■ **Task details**: The required output is every line from the beginning of the entries below through the line that includes "Task: Select the", copied exactly.

■ **Records shown**:
◆ ◆ ◆ ◆ ◆ ◆ ◆

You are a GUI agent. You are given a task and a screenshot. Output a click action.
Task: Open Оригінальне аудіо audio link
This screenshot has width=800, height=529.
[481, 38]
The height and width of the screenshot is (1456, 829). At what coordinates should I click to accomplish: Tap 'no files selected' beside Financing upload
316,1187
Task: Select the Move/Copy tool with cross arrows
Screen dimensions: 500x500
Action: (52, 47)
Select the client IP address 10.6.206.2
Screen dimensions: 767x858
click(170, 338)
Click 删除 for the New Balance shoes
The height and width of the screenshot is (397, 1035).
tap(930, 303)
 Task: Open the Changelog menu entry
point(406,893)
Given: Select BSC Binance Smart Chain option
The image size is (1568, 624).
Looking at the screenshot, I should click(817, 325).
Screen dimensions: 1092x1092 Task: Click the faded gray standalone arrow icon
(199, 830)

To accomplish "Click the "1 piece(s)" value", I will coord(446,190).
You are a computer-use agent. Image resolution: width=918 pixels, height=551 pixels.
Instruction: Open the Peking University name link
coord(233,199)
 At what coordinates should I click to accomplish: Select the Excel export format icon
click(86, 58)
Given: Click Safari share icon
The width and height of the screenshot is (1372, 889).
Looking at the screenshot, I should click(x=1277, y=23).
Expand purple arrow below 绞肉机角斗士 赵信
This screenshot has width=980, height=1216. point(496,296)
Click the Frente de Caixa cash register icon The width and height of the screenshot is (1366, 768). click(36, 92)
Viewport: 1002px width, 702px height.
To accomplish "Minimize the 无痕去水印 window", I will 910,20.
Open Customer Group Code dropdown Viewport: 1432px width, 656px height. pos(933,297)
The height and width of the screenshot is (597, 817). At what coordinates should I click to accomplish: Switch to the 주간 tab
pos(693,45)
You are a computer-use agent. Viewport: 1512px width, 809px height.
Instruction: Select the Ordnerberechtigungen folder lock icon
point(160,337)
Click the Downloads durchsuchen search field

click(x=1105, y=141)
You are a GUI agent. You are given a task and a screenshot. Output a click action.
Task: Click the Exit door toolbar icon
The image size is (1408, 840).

◆ ◆ ◆ ◆ ◆ ◆ ◆

■ **Result of the task**:
You are a GUI agent. You are given a task and a screenshot. Output a click action.
Task: Open Оригінальне аудіо audio link
This screenshot has width=800, height=529.
[481, 38]
The height and width of the screenshot is (1456, 829). At what coordinates should I click to accomplish: Tap 'no files selected' beside Financing upload
316,1187
Task: Select the Move/Copy tool with cross arrows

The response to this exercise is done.